You can't "see" anorexia in some one's appearance, it is a mental illness.


  1. I'm not sure how you came to this conclusion about this article that being anorexic implies cheating. But EDs are very common within communities of elite athletes and I would think you'd be supportive of a effort to discuss the issues openly and provide some support to those that want/need help.

    You may not be able to see anorexia exclusively in someone's appearance, but someone's appearance and certain behaviors can provide warning signs.

    In a highly competitive environment where body fat is measured to the decimal and thinness is an outward indication of strength, surely you can see the opportunities the sport provides to reward the anorexic for unhealthy behaviors?
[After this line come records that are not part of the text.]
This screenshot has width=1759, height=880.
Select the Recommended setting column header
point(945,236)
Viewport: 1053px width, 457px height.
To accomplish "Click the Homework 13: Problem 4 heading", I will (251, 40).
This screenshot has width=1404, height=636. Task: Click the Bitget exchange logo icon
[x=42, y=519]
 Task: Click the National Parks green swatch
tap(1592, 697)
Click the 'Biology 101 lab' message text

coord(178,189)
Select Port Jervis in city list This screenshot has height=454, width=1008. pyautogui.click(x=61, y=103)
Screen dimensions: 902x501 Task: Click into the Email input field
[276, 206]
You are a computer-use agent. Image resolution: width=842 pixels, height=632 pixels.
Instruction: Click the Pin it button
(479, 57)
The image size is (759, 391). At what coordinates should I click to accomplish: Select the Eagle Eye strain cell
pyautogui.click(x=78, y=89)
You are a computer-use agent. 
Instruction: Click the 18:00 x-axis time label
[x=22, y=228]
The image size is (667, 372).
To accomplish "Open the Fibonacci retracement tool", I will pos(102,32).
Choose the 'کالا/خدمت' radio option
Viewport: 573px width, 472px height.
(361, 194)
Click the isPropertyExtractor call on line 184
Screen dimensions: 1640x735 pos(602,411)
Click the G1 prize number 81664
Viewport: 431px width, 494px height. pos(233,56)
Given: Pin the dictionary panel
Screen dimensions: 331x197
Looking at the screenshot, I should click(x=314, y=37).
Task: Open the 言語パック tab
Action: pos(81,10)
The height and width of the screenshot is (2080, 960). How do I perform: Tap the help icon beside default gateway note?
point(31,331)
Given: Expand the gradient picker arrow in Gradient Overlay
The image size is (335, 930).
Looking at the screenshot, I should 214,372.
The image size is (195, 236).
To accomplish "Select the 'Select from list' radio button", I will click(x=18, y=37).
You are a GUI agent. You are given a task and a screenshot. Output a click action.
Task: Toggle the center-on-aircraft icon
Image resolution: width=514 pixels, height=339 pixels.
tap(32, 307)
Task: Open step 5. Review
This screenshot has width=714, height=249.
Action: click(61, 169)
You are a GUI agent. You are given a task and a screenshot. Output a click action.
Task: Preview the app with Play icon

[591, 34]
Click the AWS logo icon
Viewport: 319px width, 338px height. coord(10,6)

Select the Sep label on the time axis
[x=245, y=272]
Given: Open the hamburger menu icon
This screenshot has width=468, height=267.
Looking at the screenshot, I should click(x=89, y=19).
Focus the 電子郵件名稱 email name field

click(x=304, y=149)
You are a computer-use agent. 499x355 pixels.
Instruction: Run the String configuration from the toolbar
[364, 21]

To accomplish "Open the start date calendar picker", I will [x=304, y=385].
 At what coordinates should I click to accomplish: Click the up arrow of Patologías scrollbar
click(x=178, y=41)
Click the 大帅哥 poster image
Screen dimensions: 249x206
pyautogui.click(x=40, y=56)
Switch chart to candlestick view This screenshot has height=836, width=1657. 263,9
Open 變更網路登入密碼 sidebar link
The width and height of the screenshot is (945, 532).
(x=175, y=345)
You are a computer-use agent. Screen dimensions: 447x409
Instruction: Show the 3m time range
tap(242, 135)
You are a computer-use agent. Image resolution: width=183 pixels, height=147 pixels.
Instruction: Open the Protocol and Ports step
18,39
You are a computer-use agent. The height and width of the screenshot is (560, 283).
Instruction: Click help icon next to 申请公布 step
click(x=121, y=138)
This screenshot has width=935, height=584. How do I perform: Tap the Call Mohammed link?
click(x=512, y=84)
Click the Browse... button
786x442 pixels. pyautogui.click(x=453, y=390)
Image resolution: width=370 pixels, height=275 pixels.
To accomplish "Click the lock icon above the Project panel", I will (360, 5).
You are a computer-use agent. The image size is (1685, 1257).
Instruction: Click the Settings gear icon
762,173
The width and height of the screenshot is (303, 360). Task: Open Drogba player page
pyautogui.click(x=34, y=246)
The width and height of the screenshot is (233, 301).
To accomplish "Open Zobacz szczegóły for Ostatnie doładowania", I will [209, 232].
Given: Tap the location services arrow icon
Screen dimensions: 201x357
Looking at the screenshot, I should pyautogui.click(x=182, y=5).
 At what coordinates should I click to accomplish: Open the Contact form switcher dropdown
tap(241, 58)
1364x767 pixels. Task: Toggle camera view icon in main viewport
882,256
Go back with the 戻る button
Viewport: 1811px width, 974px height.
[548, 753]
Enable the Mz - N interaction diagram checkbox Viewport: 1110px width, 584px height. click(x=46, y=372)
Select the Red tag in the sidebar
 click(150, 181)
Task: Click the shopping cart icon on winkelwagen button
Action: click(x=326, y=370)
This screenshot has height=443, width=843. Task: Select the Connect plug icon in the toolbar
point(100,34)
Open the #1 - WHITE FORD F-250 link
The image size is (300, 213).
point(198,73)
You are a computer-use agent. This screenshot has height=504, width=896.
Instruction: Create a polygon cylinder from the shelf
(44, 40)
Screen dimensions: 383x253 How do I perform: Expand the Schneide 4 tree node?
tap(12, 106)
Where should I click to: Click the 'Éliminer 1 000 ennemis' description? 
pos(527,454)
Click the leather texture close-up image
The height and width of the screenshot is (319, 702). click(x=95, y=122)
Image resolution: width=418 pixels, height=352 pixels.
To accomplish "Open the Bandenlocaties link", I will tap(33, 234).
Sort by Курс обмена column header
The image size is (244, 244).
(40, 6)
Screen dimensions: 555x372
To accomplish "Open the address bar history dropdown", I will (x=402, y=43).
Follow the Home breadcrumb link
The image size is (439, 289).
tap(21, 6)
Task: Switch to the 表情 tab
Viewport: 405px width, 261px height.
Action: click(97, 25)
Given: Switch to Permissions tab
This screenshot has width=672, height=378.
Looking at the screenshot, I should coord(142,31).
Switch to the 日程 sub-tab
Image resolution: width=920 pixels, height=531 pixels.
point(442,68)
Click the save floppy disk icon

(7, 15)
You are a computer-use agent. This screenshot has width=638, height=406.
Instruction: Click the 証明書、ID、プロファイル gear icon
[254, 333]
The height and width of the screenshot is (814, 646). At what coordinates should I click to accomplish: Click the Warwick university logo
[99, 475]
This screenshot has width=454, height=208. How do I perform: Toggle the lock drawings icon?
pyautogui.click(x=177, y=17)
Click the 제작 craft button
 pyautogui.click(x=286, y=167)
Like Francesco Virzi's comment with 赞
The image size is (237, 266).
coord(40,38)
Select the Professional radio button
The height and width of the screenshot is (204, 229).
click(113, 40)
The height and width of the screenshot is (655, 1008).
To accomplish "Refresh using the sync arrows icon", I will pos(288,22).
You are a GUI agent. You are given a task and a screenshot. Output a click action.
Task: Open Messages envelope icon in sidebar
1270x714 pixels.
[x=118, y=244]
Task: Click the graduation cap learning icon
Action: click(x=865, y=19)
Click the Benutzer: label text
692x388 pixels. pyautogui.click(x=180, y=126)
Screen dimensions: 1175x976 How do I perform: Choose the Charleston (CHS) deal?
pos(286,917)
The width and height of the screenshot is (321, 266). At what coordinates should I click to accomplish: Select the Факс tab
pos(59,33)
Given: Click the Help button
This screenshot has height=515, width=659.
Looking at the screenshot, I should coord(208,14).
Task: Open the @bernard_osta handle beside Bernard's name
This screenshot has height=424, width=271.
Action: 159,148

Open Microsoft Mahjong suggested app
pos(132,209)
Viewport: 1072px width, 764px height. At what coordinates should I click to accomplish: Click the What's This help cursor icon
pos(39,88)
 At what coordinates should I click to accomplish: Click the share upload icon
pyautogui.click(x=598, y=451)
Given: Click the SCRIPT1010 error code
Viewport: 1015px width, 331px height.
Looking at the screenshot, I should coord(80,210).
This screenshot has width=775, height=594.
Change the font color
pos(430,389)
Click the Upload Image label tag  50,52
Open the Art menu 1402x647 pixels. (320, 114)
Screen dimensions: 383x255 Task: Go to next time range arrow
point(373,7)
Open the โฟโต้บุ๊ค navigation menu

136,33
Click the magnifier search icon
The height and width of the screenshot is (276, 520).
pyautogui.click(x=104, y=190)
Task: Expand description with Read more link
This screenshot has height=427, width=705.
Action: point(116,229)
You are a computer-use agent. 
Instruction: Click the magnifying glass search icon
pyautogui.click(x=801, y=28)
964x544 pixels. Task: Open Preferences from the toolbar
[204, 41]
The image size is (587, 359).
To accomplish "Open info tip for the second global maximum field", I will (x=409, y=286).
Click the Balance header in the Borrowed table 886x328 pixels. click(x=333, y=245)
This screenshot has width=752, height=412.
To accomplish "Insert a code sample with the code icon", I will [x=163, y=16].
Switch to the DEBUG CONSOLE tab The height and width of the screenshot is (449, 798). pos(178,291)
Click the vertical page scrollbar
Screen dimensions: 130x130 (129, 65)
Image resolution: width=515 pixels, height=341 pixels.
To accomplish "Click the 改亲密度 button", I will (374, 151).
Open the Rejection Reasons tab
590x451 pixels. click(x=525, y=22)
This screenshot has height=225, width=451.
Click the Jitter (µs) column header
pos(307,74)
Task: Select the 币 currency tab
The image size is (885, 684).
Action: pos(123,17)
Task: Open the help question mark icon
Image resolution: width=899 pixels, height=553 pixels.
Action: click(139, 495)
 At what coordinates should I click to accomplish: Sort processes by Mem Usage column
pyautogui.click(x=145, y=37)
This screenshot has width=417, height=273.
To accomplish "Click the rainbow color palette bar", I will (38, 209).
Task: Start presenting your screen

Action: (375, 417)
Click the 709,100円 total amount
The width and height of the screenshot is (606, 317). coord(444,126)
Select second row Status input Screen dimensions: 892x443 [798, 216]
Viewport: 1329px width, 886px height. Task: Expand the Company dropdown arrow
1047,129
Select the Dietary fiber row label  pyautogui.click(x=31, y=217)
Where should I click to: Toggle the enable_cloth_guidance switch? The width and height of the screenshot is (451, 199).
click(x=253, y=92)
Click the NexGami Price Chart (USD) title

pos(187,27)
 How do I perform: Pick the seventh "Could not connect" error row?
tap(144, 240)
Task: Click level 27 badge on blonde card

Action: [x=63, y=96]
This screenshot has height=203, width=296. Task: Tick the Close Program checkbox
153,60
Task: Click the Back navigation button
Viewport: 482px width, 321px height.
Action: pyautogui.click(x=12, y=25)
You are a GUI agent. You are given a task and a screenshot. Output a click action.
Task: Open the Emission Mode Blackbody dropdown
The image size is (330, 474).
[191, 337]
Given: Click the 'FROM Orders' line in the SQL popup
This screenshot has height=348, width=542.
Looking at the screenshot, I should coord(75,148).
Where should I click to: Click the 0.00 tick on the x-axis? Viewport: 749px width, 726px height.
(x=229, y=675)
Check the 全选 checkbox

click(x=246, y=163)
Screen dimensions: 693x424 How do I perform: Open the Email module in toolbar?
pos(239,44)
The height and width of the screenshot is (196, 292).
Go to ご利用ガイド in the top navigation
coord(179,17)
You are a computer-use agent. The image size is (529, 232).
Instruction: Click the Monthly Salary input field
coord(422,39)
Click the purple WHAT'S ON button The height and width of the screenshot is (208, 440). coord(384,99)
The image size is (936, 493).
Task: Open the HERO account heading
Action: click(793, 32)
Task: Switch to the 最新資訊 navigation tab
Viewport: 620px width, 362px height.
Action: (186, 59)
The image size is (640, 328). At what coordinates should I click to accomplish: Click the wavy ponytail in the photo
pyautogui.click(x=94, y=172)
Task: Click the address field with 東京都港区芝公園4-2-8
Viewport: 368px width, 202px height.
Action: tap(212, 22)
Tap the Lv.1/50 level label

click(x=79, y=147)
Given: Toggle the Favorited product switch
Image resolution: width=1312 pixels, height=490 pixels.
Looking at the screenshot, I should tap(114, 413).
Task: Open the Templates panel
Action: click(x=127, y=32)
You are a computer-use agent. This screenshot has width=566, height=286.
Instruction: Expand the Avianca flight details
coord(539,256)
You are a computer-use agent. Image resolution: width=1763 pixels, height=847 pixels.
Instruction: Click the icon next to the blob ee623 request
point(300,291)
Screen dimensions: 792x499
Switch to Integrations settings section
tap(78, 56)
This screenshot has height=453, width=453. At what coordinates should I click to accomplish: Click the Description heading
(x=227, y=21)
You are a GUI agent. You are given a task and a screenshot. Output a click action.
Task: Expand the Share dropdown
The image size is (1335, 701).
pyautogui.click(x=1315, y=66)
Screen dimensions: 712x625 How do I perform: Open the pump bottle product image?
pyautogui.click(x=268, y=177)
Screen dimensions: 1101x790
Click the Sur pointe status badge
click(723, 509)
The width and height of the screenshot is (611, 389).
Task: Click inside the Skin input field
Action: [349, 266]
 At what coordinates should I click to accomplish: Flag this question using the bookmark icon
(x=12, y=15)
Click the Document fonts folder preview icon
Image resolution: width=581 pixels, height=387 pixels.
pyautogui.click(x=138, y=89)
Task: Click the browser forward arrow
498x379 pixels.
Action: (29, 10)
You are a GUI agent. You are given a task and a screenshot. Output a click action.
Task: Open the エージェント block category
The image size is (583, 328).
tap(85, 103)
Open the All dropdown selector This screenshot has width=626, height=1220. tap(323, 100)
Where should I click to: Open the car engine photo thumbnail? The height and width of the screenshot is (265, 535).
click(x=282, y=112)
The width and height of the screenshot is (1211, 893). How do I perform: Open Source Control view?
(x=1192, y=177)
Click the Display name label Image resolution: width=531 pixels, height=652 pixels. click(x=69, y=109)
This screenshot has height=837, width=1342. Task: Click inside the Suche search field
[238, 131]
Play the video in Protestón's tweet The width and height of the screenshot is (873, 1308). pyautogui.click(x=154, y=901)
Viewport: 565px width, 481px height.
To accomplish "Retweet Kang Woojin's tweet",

  2. Hi anon 1: I think Laura would say that banning someone from a sport because of low BMI doesn't really address the problem of eating disorders. Someone can have an ED even while their BMI is above the minimum. And if someone does have an ED, it is more important to help them recover from the illness than to worry about maintaining a level competitive playing field.
    Personally, I think once someone has an ED, the illness is so powerful it doesn't need to be rewarded by the opportunities of sport. On the other hand, those rewards can contribute to making recovery more complicated and difficult.
    Anon 2

  3. Anon 2, I agree.

    Anon 1, I apologize - reading my post out of context (of the rest of the blog and my other work) I must have seemed very flippant.

    I absolutely believe sports and society need to take EDs extremely seriously and get help for patients immediately and assertively!

    The tone and content of that article was notable because not only did it confuse low weights with an ED, but it confused an ED with low weights. You can be any weight and suffer horribly from the brain disease of ED.